Il me tarde l’arrivée d’un monde où il serait strictement interdit de rire dans les transports. Oui, comme autrefois dans les photomatons : oeil ouvert,  oreille visible, moue convenue. Ou comme à cette époque ancienne où le costume était de mise avec son éternelle cravate, grande vainqueur de la guerre des nymphes. Oui, un monde sans visage où le visage ou la moue tiendrait lieu de costume, avec des caméras partout histoire de nous rappeler que chacun est surveillé. Un monde où le sourire serait louche et celui d’un sourire à votre adresse profondément suspicieux. Un monde où le rire ressemblerait à une bouche de métro. 

23.12.2017

L’homme est une lumière, un pouvoir. Certains sont obligés de concentrer leur lumière en un point. Cet effort leur rend l’Univers particulièrement âpre, et leur séjour sur Terre sensiblement précaire. Ceci n’enlève rien à la beauté reçue. On pourrait voir en ces hères des distingués, des dislingués, des disloqués. C’est sans sentir la masse d’une goutte d’eau, capable d’ébranler la surface du désert. Mais qui la saurait ? Qui la reconnaîtrait ? 

08.10.2017

Au boulot, au bureau, entre deux cafés, entre deux mails, les gens s’évertuent à vous raconter leurs histoires : le matin, le café, les encombrements, la couche, la belle-soeur, le bébé, les enfants, la montée de lait, les vacances, etc. Mais, croient-ils à toutes ces histoires qu’ils vous racontent ? On dirait, tandis que moi je n’ai aucune histoire à raconter. Je suis un réceptacle où la pièce tinte. Mon état se résume en ceci d’attendre que la pièce tinte ; puis, de la voir tomber, dans le réceptacle, et vibrer tinter – sa vibration me fascine – avant qu’elle ne trouve sa position de repos. Oui, et devant mes collègues que j’écoute d’un oeil disjoint, certaines assises, d’autres debout, l’énergie de la pièce se transmue alors dans mes ailes qui se mettent à vibrer. Je quitte alors mon bureau, et mon bureau.

20.12.2016

La poésie m’a quitté. C’est peut-être une bonne chose. Je longe les murs. Elle n’est plus en moi. C’est peut-être une bonne chose.
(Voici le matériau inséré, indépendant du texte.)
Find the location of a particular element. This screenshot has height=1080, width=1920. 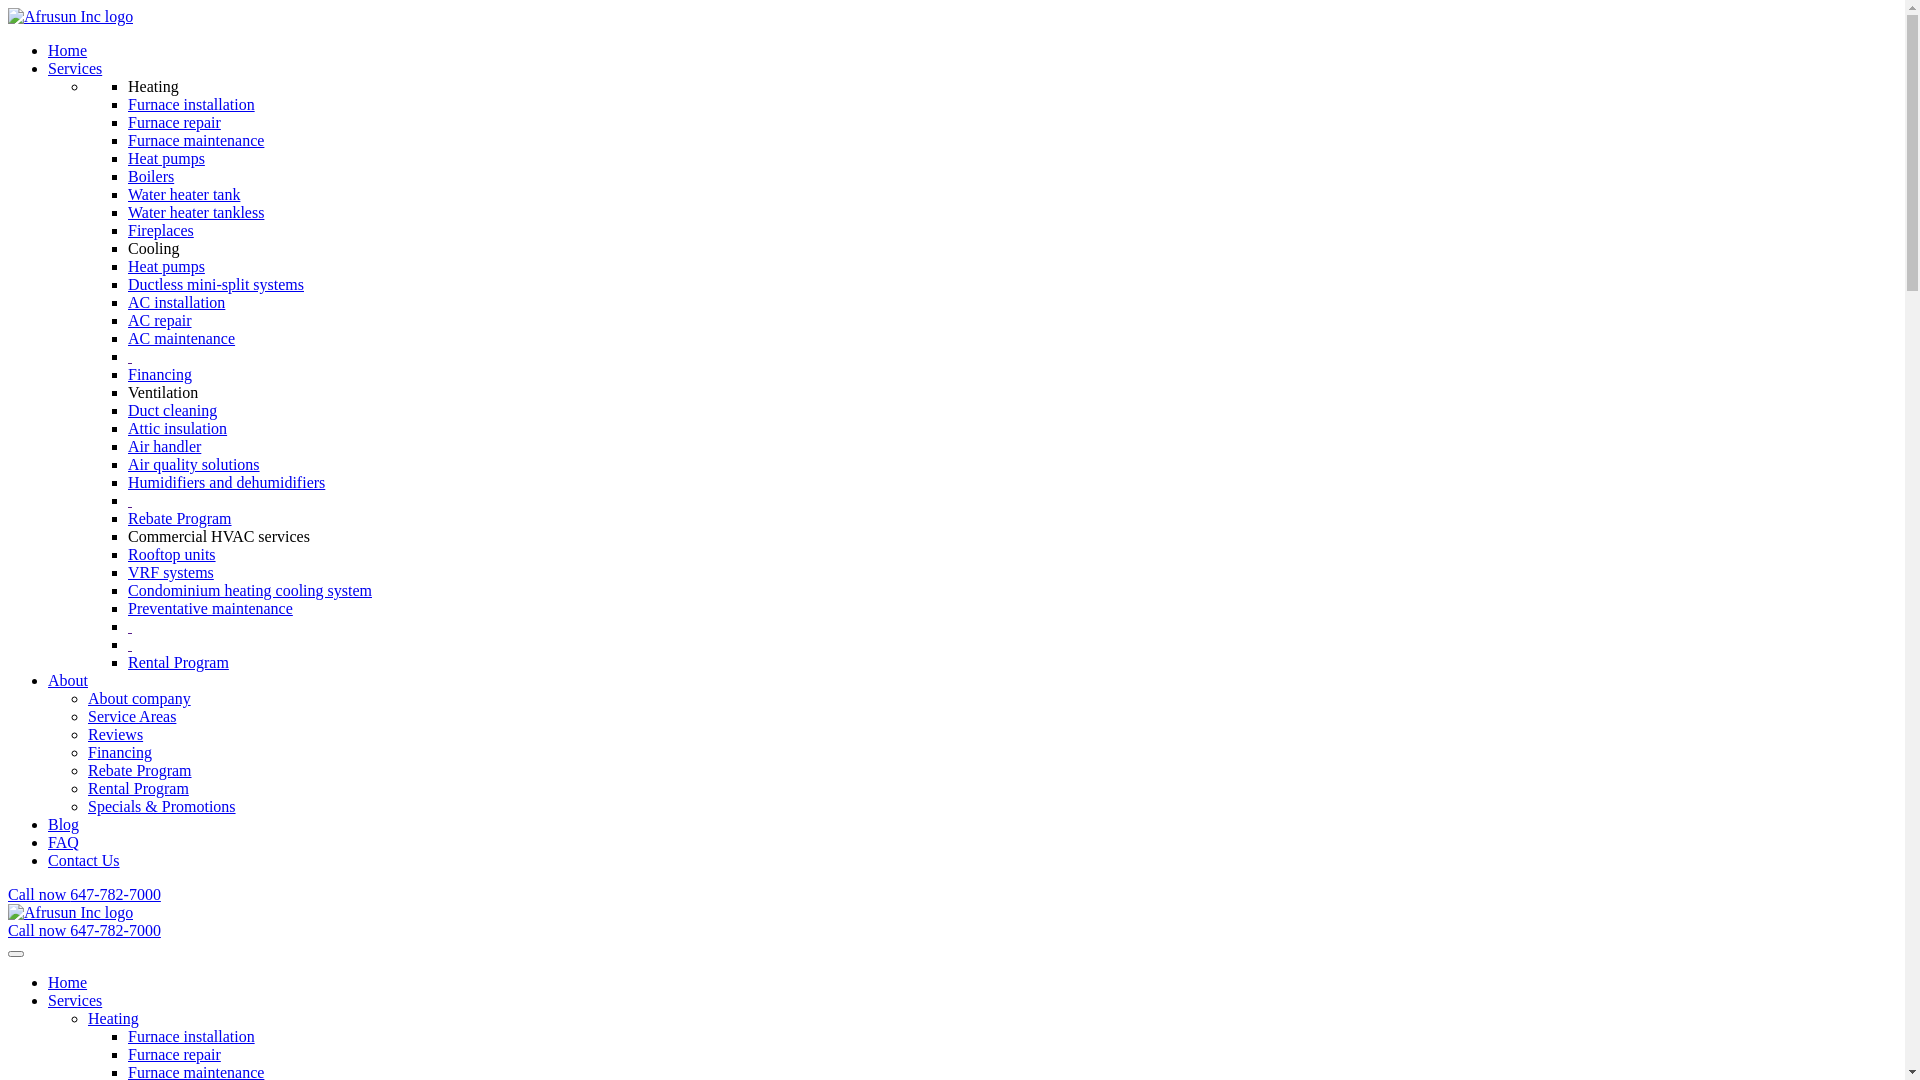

Dans ma chambre, les livres s’entassent comme les souvenirs rangés au fond des cartons ; sauf que les livres sont placés sur mes étagères. Parfois, l’un d’eux traîne par terre pour une page qu’on chercha. Mais la page a disparu. La vie me semble  faite des multiples fils d’un étendoir – prendre soin de ces fils, les dérouler, les faire grandir – sauf qu’aujourd’hui, il n’y a plus rien à sécher. Cette absence de vue m’offre une vue sur la vie elle-même. Aujourd’hui la mienne s’exerce à… Point.

05.10.2016

Autrefois j’aimais la plage. Autrefois j’aimais la plage. Mon plaisir était double, inouï. Les autres ne comprenaient pas. J’avais du mal à mouvoir mes lèvres qui tremblaient. Pis, je répétais. Répétez ! me disait-on. Autrefois j’aimais la plage. Et il fallait deux fois à l’autre pour comprendre mon plaisir, sans jamais rien sentir. Autrefois j’aimais la plage. Moi, c’était ma façon heureuse, mélodique, méthodique, de dire à l’autre mon plaisir. Autrefois j’aimais la plage. Autrefois on ne s’encombrait pas. On laissait ce qui comptait. Moi, j’avais le sentiment d’encombrer avec mes deux bagages.